A buon intenditor poche parole, e queste righe fanno capire al volo che molti guai attendono Ruby May, bambinaia londinese, assunta per accudire i quattro figli di un’agiata famiglia dello Yorkshire.

Mrs England

Mrs England, scritto da Stacey Halls nel 2021, evoca le suggestive atmosfere di tanta letteratura anglosassone otto-novecentesca, si avvale di un intreccio avvincente e prodiga senza risparmio gli stereotipi del genere: la ricca dimora isolata nel paesaggio piovoso, la servitù inappuntabile ma vagamente ostile, i personaggi reticenti, solo all’apparenza amabili. E poi le mezze-verità, le mezze-bugie, le cose dette e non dette, quel senso di pericolo indistinto, incombente…

Nella vicenda, anno 1904, la giovane Ruby è accolta affabilmente dal cortese padrone di casa, Charles England, e stabilisce ben presto un buon rapporto affettivo con i piccoli Saul, Decca, Millie e Charley. La nursery è confortevole, il lavoro piacevole, le passeggiate si alternano al tè in giardino. Tutto sembra andare per il meglio… ma perché le viene chiesto di chiudersi a chiave nella sua stanza la sera? Perché non le arriva la posta dai suoi parenti di Londra?
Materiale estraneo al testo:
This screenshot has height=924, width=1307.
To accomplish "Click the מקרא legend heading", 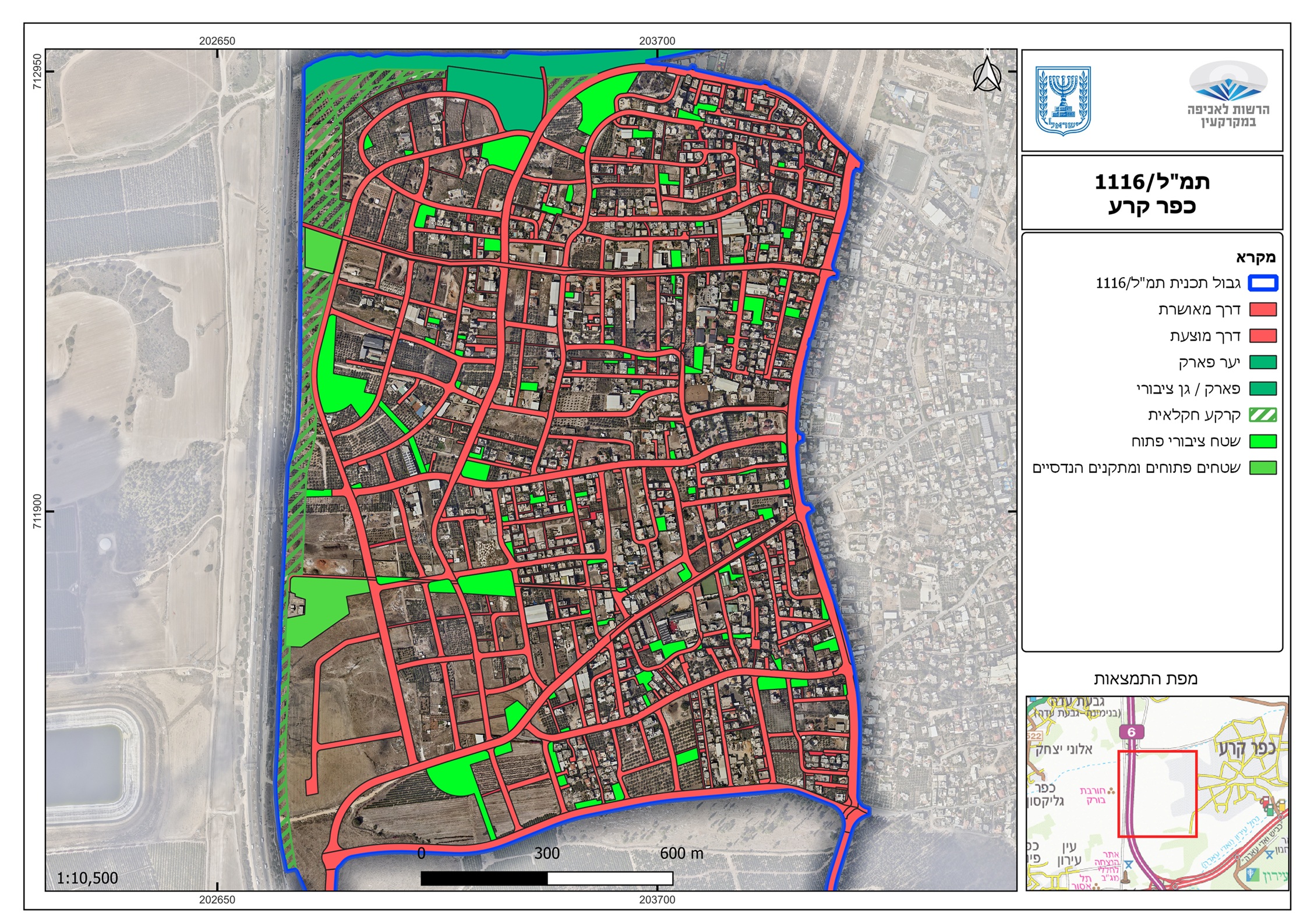I will coord(1255,257).
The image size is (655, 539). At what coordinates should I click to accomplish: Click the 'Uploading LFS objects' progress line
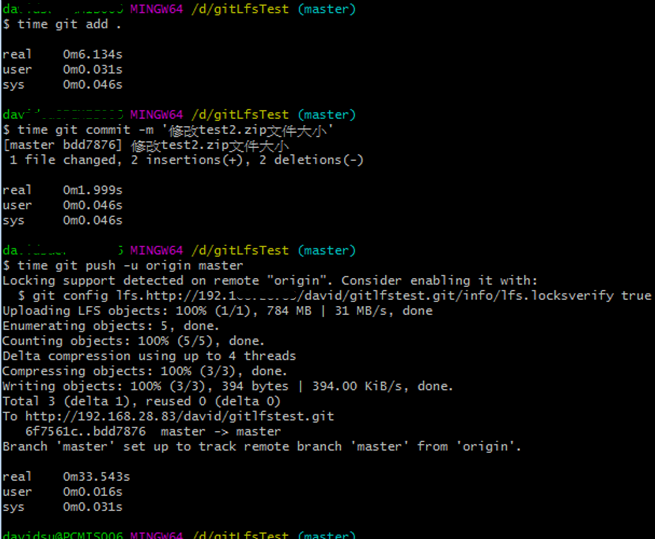[x=217, y=311]
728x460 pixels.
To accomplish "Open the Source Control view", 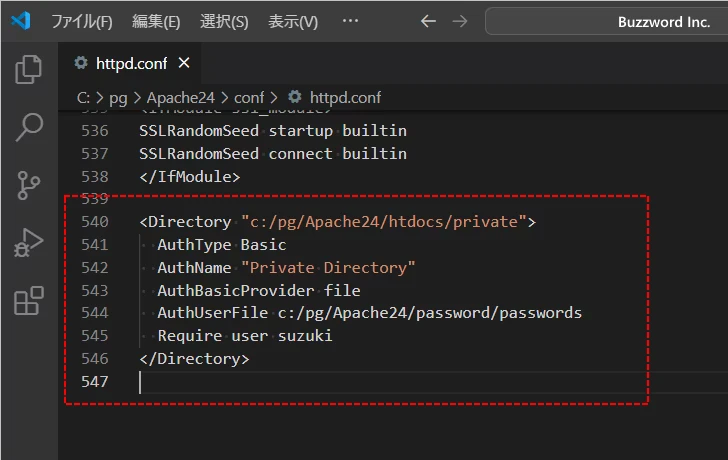I will click(x=29, y=185).
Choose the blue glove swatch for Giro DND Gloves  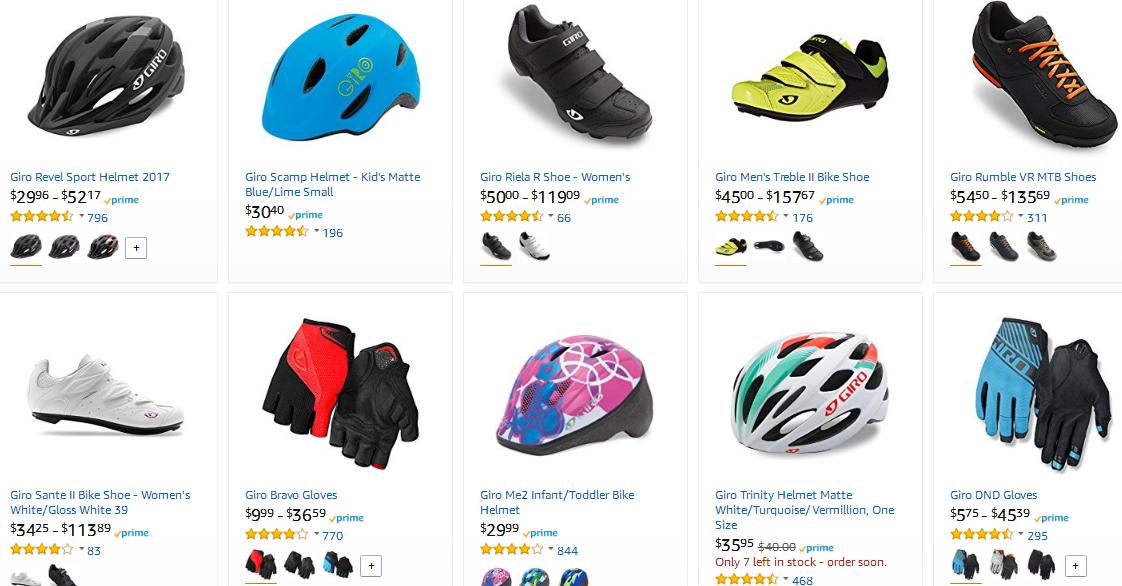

Perché Lilian England si disinteressa dei figli e il fabbro Tommy Sheldrake le invia missive furtivamente?

Una serie di enigmi avvolgono gli England

Questi ed altri enigmi indefinibili avvolgono gli England e opprimono Ruby che, di suo, quanto a misteri, non si fa mancare nulla: infatti ha un agghiacciante passato da nascondere e una colpevole passione da domare (“Ero a un palmo da lui, turbata dal suo respiro che mi muoveva i capelli, dal suo torace possente”). E mentre la suspense cresce lentamente, gli eventi assumono i toni dell’incubo (…mi parve di sognare, mentre guardavo ammutolita quell’uomo grande e grosso che si avvicinava sempre più”), e il finale sorprendente scocca tra l’accumularsi delle falsità (“E’ sempre la solita storia, distorci le cose, e cerchi di farmi passare per pazza”).

I grandi classici del noir inglese: Gaslight

Mrs England discende dritta dritta da grandi classici inglesi, primo fra tutti Gaslight (1938) di Patrick Hamilton, pièce teatrale poi adattata nell’indimenticabile film Angoscia diretto nel 1944 da George Cukor.

Dal titolo deriva il termine gaslighting che, in psicologia, indica la manipolazione di un soggetto con sottili finzioni al fine di disorientarlo e farlo dubitare delle sue capacità percettive. E come dimenticare la magistrale interpretazione di Ingrid Bergman e Charles Boyer? La vecchia casa vittoriana, lui che le nascondeva gli oggetti, con quegli occhi lampeggianti e il sorrisetto crudele… lei terrificata da cose inspiegabili, i passi felpati in soffitta, l’improvviso affievolirsi delle lampade, e convinta a poco a poco di essere l’unica ad avvertirle…

Wilkie Collins e La donna in bianco

Tra gli altri ‘antenati’ di Mrs England notiamo anche La donna in bianco di Wilkie Collins (1859): trama serrata, tenebrosa, dove l’eccezionale scrittore mescola scambi di persona e ospedali psichiatrici, creando un personaggio formidabile – il mellifluo e pericolosissimo Conte Fosco, guarda caso è italiano, come è tipico dell’immaginario collettivo inglese che evidentemente ci collega sempre ai Borgia o giù di lì – e sviluppando con Anne-Laura il tema del doppio, doppelganger, molto sfruttato in età vittoriana (leggi anche qui).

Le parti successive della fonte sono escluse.